Très souvent le chercheur aménagiste des pêches a besoin de collecter des données très précises ; il s’oblige à adopter un dispositif expérimental très rigoureux : matériel de pêche adéquat et très sélectif (exemple filets de différentes mailles), subdivision du temps d’échantillonnage, choix de sites d’échantillonnage selon la loi du hasard, des échantillonneurs bien entraînés et expérimentés (exemple des pêcheurs professionnels), etc. Un exemple de méthode d’estimation de la taille des populations qui exige ce type de dispositif est celle Leslie et Delury. La pêche expérimentale est nécessaire pour compléter ou même améliorer la fiabilité des données des statistiques des pêches existantes. Les filets maillants sont souvent utilisés en pêcheries artisanales (conf. Chapitre 6).

NB : Dans la plupart des pays d’Afrique subsaharienne la pêche est réglementée. Le chercheur devrait alors se conformer aux textes législatifs existant en demandant une autorisation spéciale pour utiliser par exemple des filets de mailles prohibées ou des produits toxiques.

La pêche électrique

C’est une pêche expérimentale qui utilise des engins équipés de générateur électrique de 300 à 650 voltes capable d’électrocuter les poissons (photo 4). L’effet de la stimulation/intensité électrique dans le champ magnétique est régressif et excentrique à partir du bateau comme l’indique la figure 25. L’efficacité de la stimulation électrique dépend de la température, de la conductivité, de la salinité de l’eau, de la durée de la stimulation et de la taille des poissons. Les poissons se trouvant non loin de la source d’émission sont instantanément électrocutés avec parfois une faible chance de survie pour les plus petits. D’une manière générale les poissons collectés en majorité ne meurent pas et reprennent vie quelques minutes après ; temps suffisant pour le chercheur de prendre toutes les données biologiques (longueur, poids, sexe, âge, etc. .) dont il a besoin. Les poissons sont alors remis dans le plan d’eau.
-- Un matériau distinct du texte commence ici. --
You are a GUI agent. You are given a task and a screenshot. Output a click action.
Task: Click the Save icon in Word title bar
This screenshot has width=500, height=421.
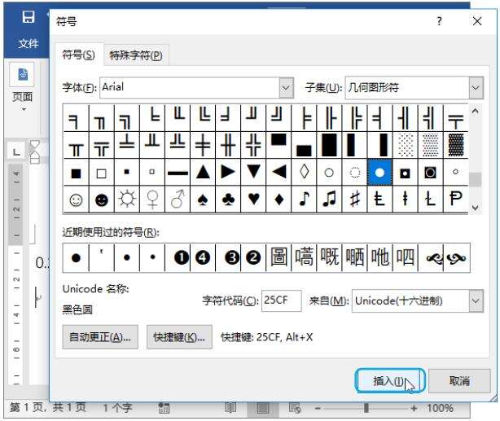click(28, 17)
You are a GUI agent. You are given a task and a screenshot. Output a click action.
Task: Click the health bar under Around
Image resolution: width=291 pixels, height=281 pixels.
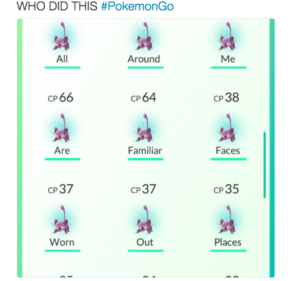pos(146,68)
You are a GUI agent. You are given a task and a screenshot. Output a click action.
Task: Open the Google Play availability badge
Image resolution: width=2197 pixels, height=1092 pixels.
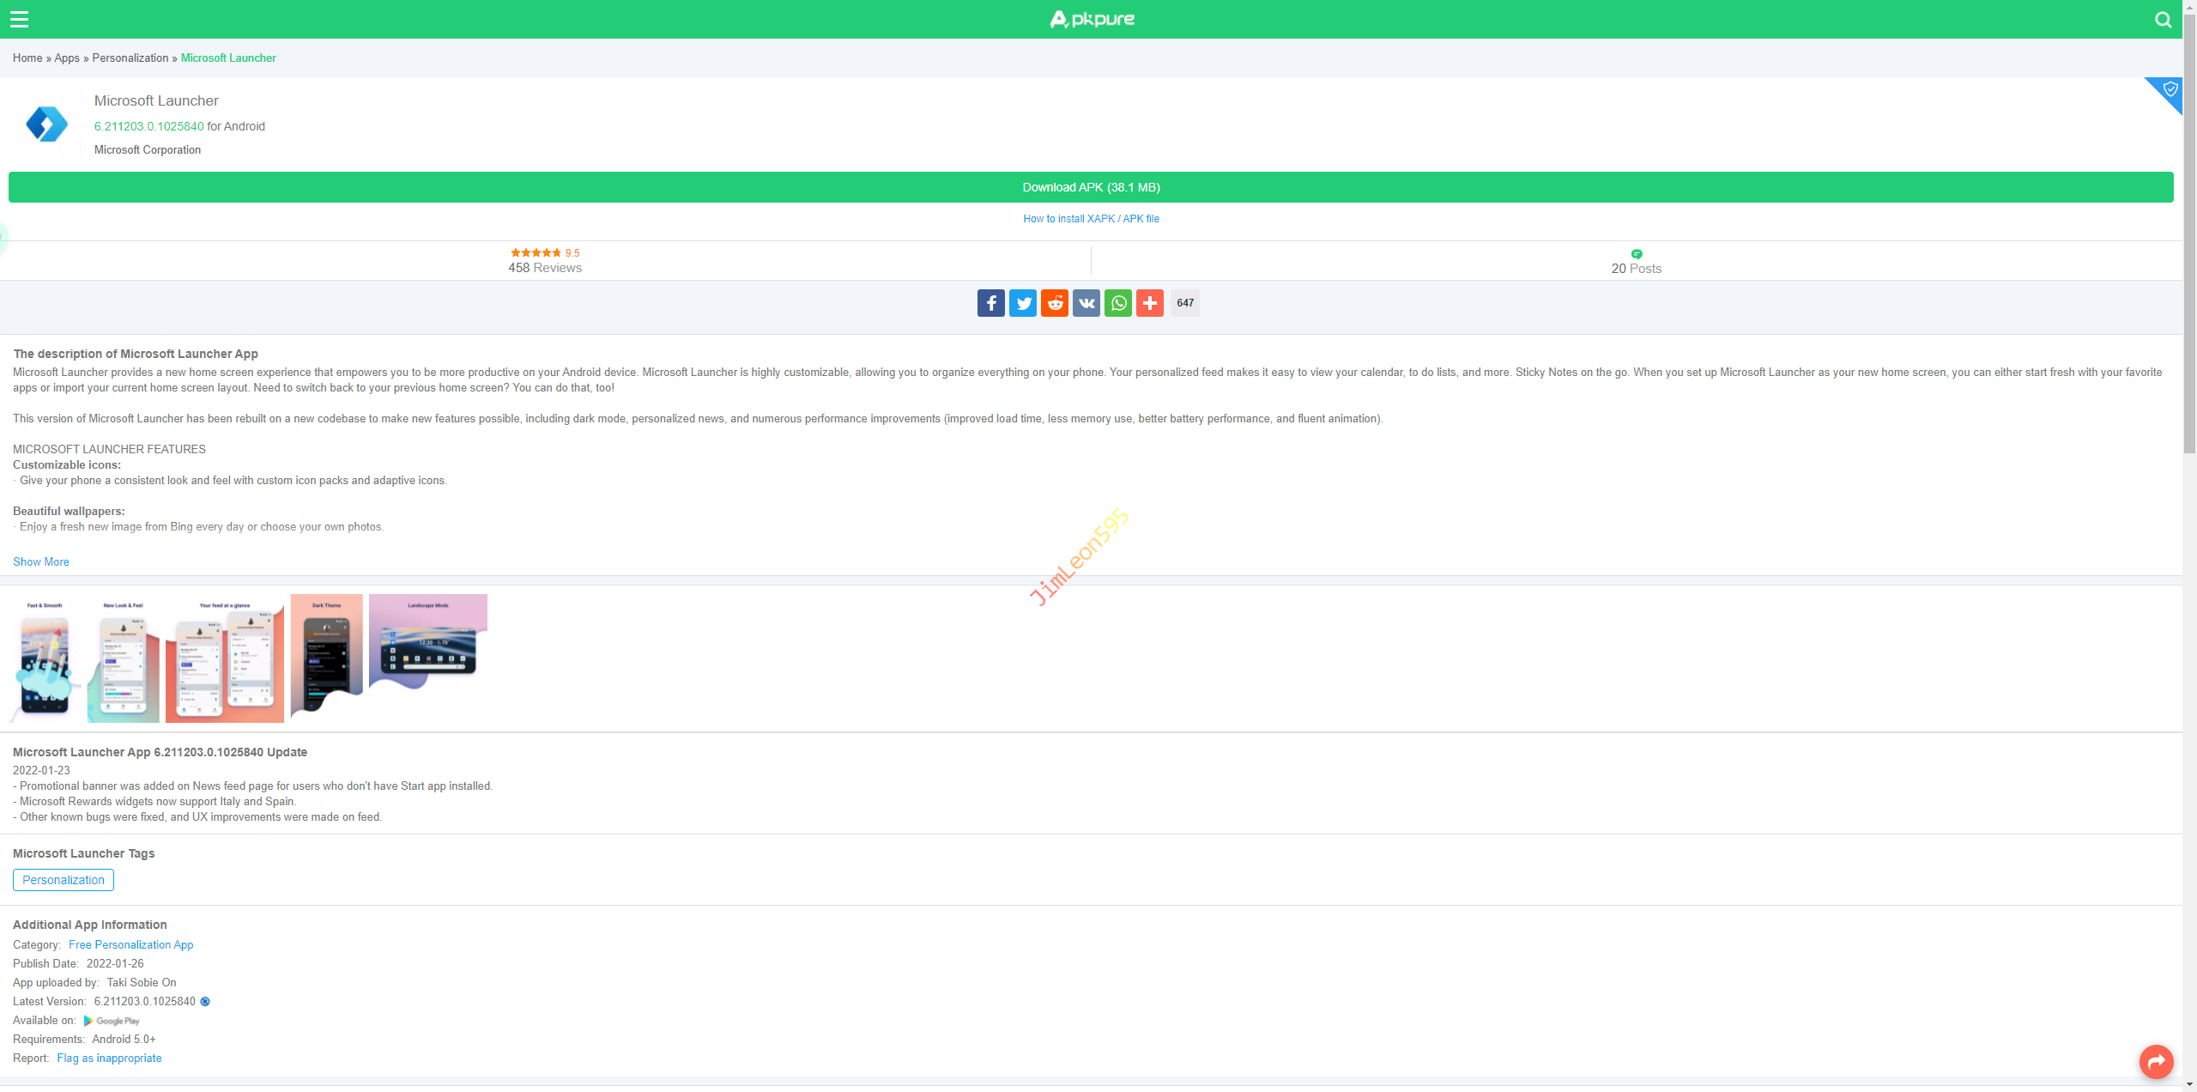112,1021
Photo 4 : Scène de pêche électrique à la mare aux hippopotames /Burkina Faso. De gauche à droite, les deux premières personnes tiennent des épuisettes pour la collecte du poisson électrocuté ; la personne assise tient le disjoncteur du générateur électrique, enfin la quatrième personne est le pêcheur qui dirige la barque à l’aide d’une perche.

Figure 25 : Démonstration d’une scène de pêche électrique ; 1=l’interrupteur de courant électrique, 2= générateur électrique, 3= centre des ondes magnétiques, 4= épuisette de collecte du poisson électrocuté, 5= le bateau guidé par le capitaine dans la direction indiquée, 6= le moteur hors bord du bateau, sti/R= stimulation régressive dans le sens de la flèche verte.

Pêche à l’aide des produits toxiques

Des produits toxiques sont parfois utilisés pour capturer les individus afin d’estimer la taille de la population de poissons. Le produit toxique le plus connu est le roténone. C’est un extrait d’une plante d’origine d’Amérique latine et dont la décoction au contacte avec l’eau prive piège les molécules d’oxygène avec pour conséquence immédiate l’asphyxie des poissons. Le temps de rémanence du produit est de quelques minutes ; son effet peut être annihilé facilement par l’épandage du permanganate de potassium. La roténone est vendue en poudre ou sous forme liquide et sur la place du marché elle s’appellerait le Nécrovar.

La procédure d’application du produit est souvent indiquée par l’usine de fabrication et est succinctement la suivante :

  • délimiter la zone avec une seine de plage ;
  • répandre le produit à la dose de 0,025 mg/l à l’intérieur de la zone d’échantillonnage ;
  • l’effet est immédiat : 1 mn après les espèces de poissons les plus sensibles au déficit d’O2 (exemple les prédateurs comme le capitaine) font surface. On les récupère à l’aide d’une épuisette. Les espèces tolérant de faible taux d’oxygène (1,5 mgO2/l) comme les tilapias viendront en surface après les prédateurs. Finalement ce sont les espèces rustiques (les clarias ou poisson- chat) qui tolèrent beaucoup le déficit d’O2 et qui peuvent même utiliser l’oxygène de l’air qui viendront en surface en dernière position.
  • On notera que tous les poissons intoxiqués ne font pas surface, et surnageront à l’état décomposé quelques heures après ; ce qui révolte souvent les populations riveraines du plan d’eau. Il y a donc un travail de sensibilisation de ces populations à faire avant l’utilisation des produits toxiques.